▸ Instructions to follow
Update the material starting at the line that contains "Task: Click the" and ending at the line that contains "tap(81, 420)", replacing "forward arrow" with "back arrow" and keeping everything else the same. Omit the pictures from the result.

▸ Records supplied
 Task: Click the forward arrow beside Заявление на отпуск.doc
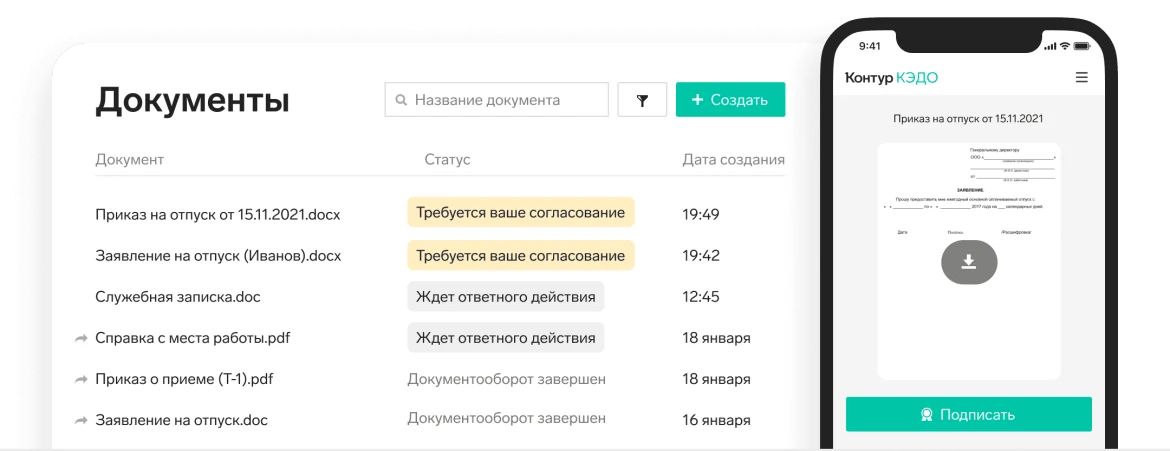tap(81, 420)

* * *

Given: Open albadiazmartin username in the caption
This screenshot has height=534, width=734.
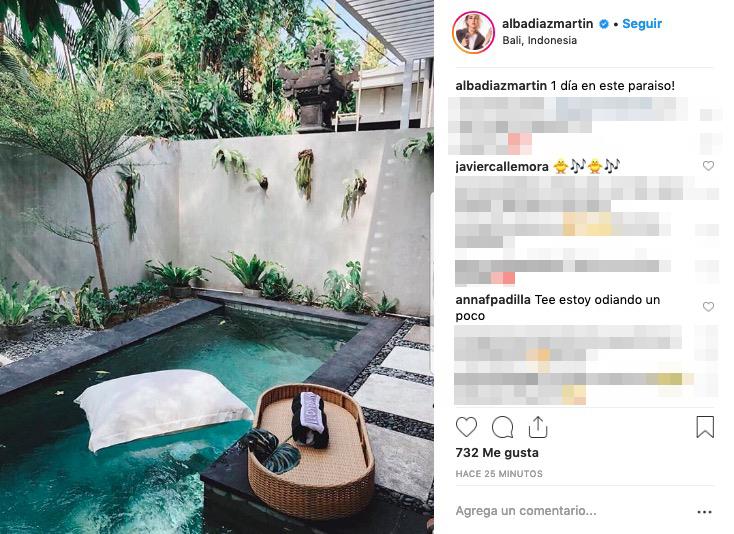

==

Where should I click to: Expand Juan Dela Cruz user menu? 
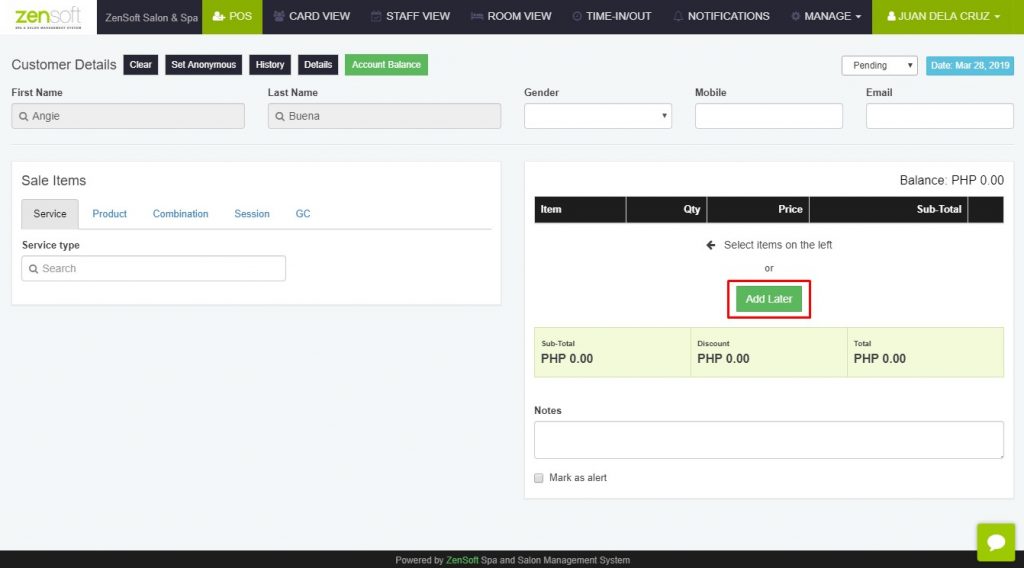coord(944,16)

▸ Exercise result
 Task: Click the back arrow beside Заявление на отпуск.doc
tap(81, 420)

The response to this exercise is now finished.